[WHAT YOU WILL DO] From the records below, keep only the lines that contain the word "accomplish", matching its case exactly.

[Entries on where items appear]
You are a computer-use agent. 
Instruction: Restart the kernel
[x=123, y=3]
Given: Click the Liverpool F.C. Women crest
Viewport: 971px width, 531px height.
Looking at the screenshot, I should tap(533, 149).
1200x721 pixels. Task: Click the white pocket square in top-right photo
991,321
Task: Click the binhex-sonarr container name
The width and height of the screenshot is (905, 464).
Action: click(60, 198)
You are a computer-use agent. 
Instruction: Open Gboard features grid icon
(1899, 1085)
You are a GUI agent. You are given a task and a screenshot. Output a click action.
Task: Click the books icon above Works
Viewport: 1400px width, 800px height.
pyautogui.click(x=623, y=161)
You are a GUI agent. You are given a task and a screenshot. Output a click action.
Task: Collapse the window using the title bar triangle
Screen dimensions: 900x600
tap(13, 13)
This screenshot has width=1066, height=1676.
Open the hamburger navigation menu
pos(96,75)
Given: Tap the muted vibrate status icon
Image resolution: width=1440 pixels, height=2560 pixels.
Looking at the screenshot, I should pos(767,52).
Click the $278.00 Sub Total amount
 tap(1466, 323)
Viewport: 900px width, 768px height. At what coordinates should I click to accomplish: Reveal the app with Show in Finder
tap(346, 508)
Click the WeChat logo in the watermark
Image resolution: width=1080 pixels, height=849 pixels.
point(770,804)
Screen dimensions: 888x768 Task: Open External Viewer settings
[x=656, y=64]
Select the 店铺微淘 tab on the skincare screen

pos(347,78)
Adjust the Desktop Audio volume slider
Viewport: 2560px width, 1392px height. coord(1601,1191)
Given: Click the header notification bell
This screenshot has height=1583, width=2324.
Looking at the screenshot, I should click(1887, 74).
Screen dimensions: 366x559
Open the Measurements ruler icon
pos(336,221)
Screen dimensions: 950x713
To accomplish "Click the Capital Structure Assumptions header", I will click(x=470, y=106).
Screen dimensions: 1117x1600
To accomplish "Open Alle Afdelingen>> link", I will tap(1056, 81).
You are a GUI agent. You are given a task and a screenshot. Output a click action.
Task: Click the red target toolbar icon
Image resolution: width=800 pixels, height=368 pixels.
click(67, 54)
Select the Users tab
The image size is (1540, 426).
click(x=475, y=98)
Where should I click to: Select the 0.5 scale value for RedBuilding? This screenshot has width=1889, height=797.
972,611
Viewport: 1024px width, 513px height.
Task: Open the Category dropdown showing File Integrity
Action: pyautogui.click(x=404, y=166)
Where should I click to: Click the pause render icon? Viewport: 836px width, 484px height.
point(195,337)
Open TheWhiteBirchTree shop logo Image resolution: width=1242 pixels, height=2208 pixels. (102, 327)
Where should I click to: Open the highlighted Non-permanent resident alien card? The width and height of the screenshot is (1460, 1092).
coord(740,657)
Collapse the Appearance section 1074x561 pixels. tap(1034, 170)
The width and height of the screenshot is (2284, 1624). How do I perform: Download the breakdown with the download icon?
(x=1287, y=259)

[EXERCISE ANSWER]
Viewport: 900px width, 768px height. At what coordinates should I click to accomplish: Reveal the app with Show in Finder
To accomplish "Click the Capital Structure Assumptions header", I will click(x=470, y=106).
To accomplish "Open Alle Afdelingen>> link", I will tap(1056, 81).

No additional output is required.